===== Data for processing

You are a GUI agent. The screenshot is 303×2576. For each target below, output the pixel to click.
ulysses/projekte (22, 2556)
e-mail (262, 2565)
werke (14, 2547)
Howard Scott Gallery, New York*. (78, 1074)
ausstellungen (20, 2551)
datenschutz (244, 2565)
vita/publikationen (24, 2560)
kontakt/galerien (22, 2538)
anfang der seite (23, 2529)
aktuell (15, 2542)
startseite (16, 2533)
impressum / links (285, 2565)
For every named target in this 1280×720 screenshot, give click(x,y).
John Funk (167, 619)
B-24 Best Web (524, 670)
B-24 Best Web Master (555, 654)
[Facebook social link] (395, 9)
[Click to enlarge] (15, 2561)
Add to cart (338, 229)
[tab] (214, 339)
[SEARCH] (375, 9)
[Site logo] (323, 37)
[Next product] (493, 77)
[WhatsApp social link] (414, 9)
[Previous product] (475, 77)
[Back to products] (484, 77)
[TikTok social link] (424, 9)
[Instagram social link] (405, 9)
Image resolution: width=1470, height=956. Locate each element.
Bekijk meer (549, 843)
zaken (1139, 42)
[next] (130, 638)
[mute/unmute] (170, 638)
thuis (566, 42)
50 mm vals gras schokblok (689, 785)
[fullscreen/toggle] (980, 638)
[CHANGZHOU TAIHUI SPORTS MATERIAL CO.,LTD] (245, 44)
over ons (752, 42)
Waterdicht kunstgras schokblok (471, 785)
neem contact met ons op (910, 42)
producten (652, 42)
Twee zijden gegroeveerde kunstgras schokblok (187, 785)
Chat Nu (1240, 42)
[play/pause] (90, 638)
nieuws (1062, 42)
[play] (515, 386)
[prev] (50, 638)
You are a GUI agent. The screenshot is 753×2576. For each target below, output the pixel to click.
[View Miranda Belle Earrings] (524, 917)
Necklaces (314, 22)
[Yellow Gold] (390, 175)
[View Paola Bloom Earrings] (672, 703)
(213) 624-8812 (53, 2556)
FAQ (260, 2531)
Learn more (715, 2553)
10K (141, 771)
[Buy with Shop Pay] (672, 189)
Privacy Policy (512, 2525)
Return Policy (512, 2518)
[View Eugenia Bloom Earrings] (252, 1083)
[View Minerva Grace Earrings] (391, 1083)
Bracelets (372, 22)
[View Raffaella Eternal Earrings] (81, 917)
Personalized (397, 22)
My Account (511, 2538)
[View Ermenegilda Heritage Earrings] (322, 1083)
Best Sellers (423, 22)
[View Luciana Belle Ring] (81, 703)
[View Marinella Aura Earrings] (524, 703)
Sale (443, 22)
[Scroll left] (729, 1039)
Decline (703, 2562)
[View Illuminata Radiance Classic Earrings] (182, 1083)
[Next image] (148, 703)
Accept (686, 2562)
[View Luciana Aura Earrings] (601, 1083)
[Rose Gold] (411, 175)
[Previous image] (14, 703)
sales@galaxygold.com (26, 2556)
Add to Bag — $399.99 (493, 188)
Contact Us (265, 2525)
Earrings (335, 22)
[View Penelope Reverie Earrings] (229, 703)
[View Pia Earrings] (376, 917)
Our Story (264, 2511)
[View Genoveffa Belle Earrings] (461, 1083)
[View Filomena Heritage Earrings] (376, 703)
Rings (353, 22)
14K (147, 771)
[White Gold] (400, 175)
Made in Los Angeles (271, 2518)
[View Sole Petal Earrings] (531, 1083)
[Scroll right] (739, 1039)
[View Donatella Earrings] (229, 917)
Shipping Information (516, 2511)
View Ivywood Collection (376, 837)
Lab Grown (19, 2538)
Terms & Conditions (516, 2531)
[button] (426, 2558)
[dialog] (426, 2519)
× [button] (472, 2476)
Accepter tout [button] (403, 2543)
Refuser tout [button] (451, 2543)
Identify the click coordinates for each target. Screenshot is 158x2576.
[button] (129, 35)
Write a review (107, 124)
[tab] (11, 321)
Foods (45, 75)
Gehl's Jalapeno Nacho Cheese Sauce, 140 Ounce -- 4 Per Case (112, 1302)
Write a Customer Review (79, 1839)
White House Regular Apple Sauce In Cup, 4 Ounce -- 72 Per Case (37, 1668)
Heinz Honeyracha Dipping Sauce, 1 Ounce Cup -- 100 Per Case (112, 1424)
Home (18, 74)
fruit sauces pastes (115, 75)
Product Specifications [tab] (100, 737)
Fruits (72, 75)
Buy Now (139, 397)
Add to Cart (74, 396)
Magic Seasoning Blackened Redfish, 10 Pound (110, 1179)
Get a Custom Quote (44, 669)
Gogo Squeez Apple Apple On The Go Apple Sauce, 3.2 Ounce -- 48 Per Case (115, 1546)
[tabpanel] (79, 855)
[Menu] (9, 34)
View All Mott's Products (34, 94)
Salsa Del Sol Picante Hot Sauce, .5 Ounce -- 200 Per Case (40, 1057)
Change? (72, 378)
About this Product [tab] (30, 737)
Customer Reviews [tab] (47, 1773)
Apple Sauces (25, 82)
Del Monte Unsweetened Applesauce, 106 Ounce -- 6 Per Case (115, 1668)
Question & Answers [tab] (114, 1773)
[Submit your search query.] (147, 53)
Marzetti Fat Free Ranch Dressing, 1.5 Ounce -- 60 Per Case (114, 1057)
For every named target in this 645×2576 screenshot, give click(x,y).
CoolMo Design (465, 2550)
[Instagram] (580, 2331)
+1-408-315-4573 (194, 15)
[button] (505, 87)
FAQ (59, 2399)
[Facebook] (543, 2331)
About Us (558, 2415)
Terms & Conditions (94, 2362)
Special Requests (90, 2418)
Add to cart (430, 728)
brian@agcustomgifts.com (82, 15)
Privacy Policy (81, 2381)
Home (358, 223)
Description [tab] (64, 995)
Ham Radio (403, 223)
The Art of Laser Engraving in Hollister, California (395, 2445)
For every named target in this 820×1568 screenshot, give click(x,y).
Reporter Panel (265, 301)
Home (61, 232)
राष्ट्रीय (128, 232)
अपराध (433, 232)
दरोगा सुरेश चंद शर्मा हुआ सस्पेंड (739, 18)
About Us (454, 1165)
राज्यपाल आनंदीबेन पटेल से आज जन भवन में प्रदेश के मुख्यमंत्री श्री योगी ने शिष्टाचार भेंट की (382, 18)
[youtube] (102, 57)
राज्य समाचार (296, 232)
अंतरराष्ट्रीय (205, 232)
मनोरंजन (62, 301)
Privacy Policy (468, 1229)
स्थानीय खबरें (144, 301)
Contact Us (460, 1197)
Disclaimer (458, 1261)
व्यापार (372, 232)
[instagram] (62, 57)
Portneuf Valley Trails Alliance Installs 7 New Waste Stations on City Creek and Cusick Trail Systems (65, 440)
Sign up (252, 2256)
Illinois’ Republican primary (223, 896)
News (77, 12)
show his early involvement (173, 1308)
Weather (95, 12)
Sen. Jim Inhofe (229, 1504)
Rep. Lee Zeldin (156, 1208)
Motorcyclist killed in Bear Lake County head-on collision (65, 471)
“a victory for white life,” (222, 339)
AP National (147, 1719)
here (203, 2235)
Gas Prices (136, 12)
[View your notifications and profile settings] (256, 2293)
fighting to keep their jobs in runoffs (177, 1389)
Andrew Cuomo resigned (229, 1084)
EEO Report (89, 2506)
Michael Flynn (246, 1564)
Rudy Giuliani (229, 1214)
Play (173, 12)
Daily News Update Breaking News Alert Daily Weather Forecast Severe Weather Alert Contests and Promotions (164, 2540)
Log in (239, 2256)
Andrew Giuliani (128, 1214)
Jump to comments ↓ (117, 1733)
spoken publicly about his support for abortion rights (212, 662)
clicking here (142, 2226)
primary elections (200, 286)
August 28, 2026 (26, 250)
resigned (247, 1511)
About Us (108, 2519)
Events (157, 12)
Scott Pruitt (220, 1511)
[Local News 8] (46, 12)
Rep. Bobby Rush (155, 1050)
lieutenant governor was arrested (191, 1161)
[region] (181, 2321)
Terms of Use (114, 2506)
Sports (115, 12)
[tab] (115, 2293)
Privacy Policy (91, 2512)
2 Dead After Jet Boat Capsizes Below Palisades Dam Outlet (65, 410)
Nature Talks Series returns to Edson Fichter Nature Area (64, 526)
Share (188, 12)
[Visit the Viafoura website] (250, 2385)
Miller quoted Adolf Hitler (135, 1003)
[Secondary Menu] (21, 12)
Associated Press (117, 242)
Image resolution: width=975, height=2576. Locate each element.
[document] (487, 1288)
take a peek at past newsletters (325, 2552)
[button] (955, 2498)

==========

(Task to complete): Among the lines above, find each one containing the string "schokblok" and copy it.

(Written reply):
50 mm vals gras schokblok (689, 785)
Waterdicht kunstgras schokblok (471, 785)
Twee zijden gegroeveerde kunstgras schokblok (187, 785)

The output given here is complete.